Corte di Cassazione, sezione seconda penale, Sentenza 25 febbraio 2019, n. 8341.
La massima estrapolata:
La circostanza aggravante dell’esposizione alla pubblica fede, prevista dall’articolo 625, n. 7, cod. pen., sussiste anche nel caso in cui la cosa si trova in luoghi privati ma aperti al pubblico ed e’ soggetta a sorveglianza saltuaria, posto che la ragione dell’aggravamento consiste nella volonta’ di apprestare una piu’ elevata tutela alle cose mobili lasciate dal possessore, in modo temporaneo o permanente, senza custodia continua.

**Dati disponibili**
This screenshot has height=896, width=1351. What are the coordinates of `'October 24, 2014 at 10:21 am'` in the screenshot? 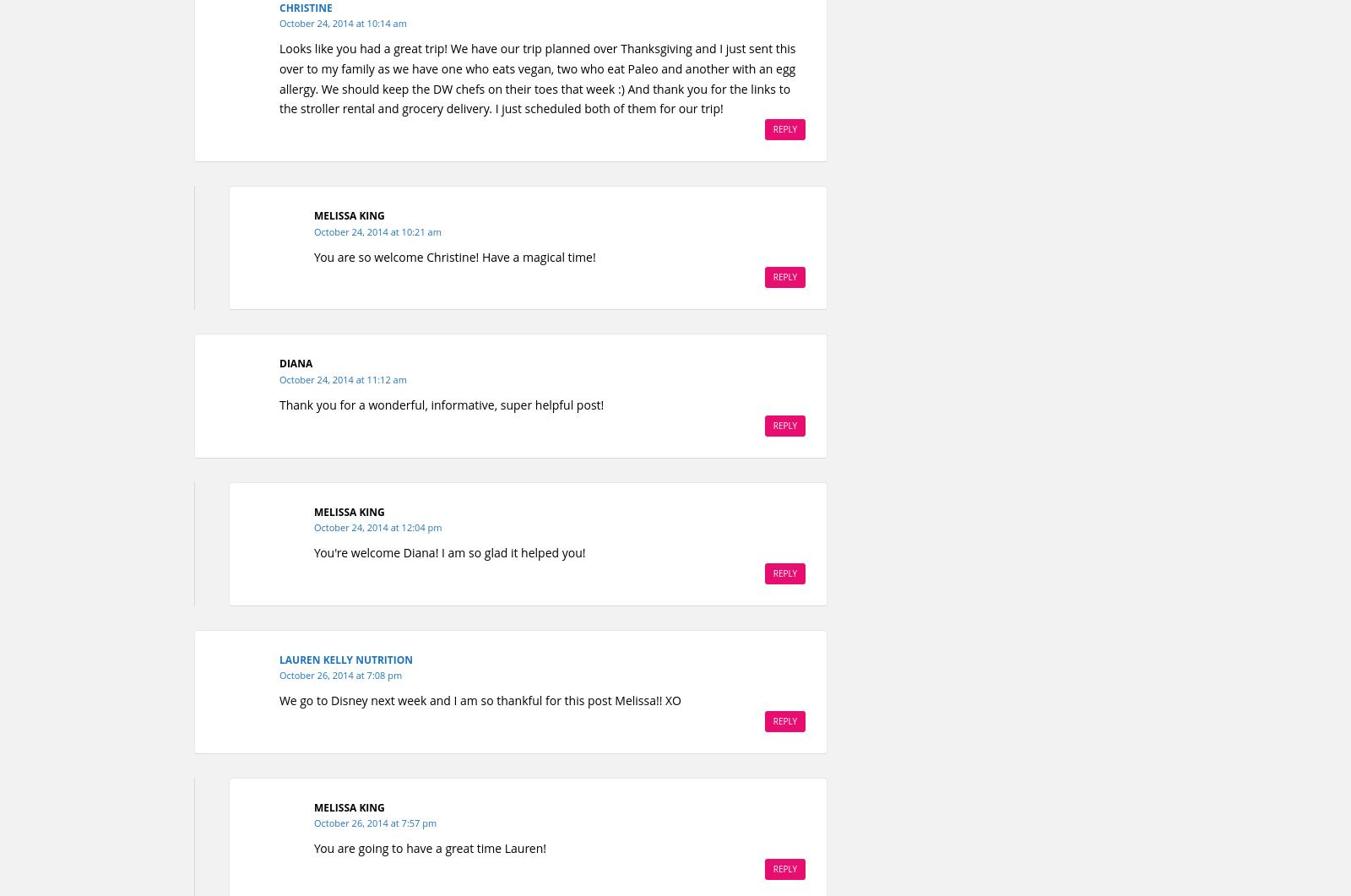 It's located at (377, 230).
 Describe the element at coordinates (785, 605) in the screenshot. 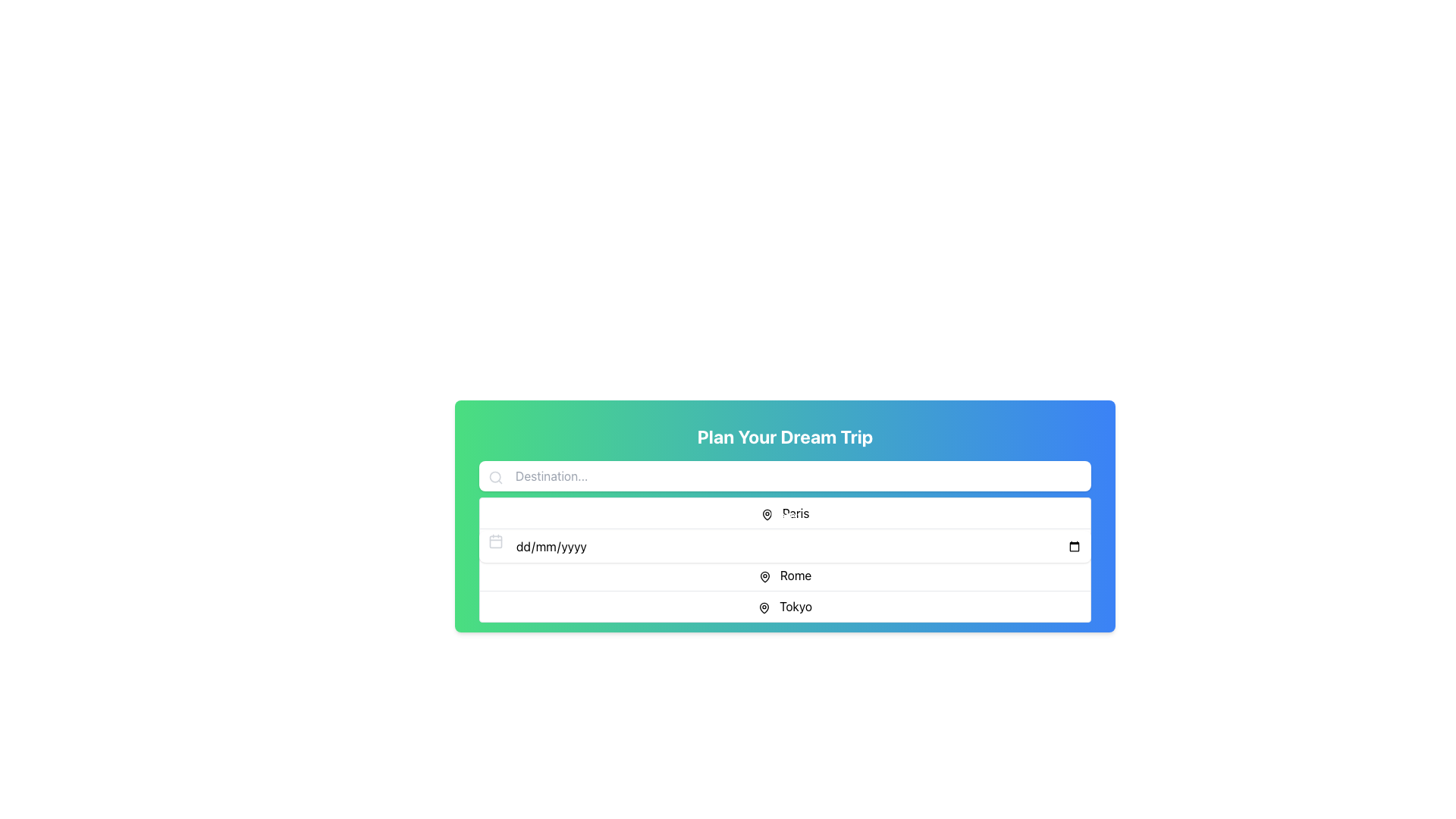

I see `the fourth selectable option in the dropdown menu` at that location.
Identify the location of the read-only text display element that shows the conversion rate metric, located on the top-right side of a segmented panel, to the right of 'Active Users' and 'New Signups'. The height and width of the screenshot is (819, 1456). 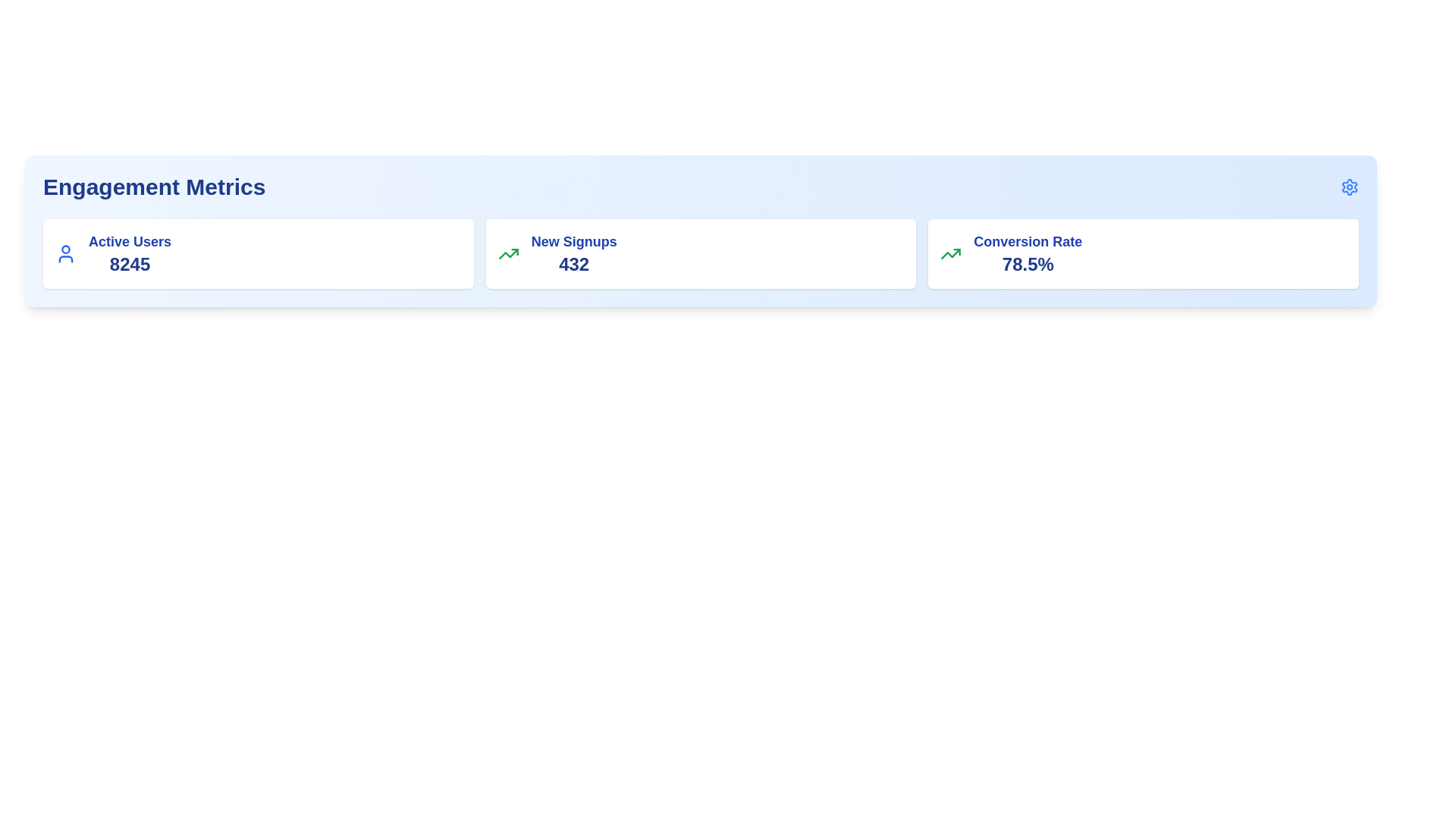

**Cosa serve**
Nella massima della Cassazione sulla pubblica fede, in che cosa consiste la ragione dell'aggravamento?

**Risposta**
Consiste nella volontà di apprestare una più elevata tutela alle cose mobili lasciate dal possessore, in modo temporaneo o permanente, senza custodia continua.